Introduction to Biological Data Analysis and Statistics



Steps in the process of understanding data:
1. Collecting the data
2. Summarizing the data
3. Analyzing the data
4. Interpreting the results and reporting them


Note that before carrying out any of the above, there is presumably some underlying question or hypothesis you have formulated, which you wish to use the data to address. There are a few key types of approaches through which we can address scientific questions:
(i) observation (natural history - see what occurs where and interpret the results based upon differences in the locations or history);
(ii) experiment (vary aspects of the environment in order to tease apart how the biological components respond); and
(iii) theory (make assumptions about the natural world and analyze the implications of those assumptions using verbal, graphical, and mathematical arguments). Each of these approaches involves quantitative approaches, and an objective of this course is to provide you with an understanding of some of the methods needed.

Data supplied

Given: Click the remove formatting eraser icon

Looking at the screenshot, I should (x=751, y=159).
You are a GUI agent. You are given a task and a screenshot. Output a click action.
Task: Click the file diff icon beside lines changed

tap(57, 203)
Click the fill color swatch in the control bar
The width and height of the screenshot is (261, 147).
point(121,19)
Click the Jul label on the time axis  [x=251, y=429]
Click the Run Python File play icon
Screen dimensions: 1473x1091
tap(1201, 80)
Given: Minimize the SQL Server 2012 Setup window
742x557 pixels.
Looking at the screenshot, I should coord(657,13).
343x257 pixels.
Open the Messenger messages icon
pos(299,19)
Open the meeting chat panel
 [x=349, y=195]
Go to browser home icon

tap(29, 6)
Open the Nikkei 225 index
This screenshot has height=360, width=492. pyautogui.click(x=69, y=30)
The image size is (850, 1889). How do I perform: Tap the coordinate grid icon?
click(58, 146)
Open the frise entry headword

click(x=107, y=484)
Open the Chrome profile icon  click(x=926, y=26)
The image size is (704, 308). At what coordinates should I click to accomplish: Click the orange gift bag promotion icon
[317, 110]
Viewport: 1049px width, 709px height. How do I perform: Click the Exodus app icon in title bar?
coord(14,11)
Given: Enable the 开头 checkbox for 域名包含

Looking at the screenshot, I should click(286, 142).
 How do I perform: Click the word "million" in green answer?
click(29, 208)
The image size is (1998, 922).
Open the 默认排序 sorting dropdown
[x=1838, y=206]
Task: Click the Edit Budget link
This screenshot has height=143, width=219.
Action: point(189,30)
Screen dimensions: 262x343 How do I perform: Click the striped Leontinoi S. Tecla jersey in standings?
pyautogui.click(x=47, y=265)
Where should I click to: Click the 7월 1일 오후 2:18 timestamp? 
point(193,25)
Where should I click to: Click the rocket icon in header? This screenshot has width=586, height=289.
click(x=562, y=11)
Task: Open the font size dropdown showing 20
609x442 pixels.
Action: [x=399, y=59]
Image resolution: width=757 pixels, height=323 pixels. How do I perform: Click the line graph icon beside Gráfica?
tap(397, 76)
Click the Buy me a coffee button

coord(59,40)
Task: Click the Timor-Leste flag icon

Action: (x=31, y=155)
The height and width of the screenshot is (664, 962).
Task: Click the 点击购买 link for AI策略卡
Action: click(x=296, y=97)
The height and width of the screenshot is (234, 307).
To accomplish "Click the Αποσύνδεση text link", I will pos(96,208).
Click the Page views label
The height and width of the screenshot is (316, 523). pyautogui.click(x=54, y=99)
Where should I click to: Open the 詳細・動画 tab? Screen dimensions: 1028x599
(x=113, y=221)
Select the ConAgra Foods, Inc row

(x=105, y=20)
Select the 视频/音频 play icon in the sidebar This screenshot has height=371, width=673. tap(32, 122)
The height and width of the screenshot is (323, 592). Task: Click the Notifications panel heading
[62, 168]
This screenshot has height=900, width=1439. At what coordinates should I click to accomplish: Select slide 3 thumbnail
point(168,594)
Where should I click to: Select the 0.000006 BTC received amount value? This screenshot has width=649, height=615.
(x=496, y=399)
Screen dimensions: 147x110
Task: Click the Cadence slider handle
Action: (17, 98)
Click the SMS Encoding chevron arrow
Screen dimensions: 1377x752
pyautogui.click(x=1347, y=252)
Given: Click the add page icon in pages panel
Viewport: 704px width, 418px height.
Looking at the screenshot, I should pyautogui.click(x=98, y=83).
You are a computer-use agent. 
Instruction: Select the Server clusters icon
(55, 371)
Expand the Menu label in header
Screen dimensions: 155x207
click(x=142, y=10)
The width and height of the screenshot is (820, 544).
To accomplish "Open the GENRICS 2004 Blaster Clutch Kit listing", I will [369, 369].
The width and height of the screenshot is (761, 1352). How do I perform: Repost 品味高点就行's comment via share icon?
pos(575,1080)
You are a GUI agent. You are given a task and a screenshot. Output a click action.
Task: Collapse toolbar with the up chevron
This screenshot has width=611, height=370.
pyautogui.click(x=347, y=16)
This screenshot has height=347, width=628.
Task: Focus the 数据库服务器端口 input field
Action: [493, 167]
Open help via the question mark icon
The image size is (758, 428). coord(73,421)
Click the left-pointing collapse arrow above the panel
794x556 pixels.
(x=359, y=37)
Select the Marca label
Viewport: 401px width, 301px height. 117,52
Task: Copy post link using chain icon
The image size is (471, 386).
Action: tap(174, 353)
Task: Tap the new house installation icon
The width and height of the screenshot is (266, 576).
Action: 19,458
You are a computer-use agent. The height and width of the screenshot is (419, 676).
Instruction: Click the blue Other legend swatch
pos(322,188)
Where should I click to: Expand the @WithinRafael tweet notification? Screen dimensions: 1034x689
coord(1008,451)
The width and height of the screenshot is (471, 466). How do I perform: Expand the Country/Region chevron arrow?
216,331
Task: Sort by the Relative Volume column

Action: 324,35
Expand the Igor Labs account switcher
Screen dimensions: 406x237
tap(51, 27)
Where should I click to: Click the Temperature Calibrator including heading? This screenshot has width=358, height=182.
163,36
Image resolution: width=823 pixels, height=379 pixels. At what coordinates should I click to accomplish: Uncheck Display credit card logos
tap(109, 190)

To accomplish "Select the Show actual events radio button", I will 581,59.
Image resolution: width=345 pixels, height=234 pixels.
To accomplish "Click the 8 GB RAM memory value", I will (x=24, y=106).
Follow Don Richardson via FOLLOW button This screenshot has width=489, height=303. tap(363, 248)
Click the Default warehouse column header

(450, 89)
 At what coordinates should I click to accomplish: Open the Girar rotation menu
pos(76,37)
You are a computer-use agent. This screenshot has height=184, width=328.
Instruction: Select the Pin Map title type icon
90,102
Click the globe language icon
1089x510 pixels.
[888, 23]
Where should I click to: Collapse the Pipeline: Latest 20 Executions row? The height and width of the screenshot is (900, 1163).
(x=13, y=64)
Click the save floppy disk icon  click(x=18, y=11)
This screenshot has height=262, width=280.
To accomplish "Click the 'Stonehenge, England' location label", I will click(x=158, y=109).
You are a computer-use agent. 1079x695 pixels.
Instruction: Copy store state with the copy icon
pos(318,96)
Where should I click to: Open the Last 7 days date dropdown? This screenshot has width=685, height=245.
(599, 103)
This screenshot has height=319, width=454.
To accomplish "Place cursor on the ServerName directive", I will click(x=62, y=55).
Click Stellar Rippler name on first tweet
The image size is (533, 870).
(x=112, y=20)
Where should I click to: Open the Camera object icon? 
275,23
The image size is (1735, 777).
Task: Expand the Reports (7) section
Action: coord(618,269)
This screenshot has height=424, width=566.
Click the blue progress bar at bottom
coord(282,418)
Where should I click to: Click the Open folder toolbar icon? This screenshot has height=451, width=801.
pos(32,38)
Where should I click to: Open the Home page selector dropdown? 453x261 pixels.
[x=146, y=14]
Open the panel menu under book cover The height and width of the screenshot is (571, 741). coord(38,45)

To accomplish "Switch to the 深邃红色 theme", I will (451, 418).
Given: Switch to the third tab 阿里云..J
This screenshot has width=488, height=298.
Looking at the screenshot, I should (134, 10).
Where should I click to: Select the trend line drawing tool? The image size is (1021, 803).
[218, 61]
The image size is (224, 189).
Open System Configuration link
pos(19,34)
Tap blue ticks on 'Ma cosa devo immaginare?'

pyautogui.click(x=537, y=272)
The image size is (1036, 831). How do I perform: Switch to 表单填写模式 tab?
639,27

Apply what you read
a: Using the introduction to biological data analysis, decide whether each statement agrees with it, answering yes or no and quoting the deciding words. (i) The last of the listed steps for understanding data is interpreting the results and reporting them. (ii) Experiment is described as observing what happens without changing anything. (iii) The theory approach is said to involve no quantitative methods.
b: Go on with the introduction to biological data analysis, beginning after its final sentence.

Outputs by task
a:
(i) Yes: "4. Interpreting the results and reporting them"
(ii) No: "vary aspects of the environment in order to tease apart how the biological components respond"
(iii) No: "Each of these approaches involves quantitative approaches"

b:
Step 1 above involves the area of "design of experiments" in which the process by which the data are to be collected is determined based upon the objectives of the study and the limitations imposed (e.g. cost, time, available personnel, accessibility of the study area, etc.). Design implies that the scientist considers alternative methods to collect the data as well as the manner in which the factors deemed to affect the data collection are manipulated. Examples would be deciding where and when to put out traps to collect animals in the field, how many replicates of an evaluation test to use in determining the efficacy of a new drug, how to many different levels of growth medium with what nutrient constituents to use in evaluating the impact of a new antibiotic on bacterial population growth in the lab, or in determining the response of an organism's respiration rate to temperature, how many different temperature treatments are applied, in what order and for how long.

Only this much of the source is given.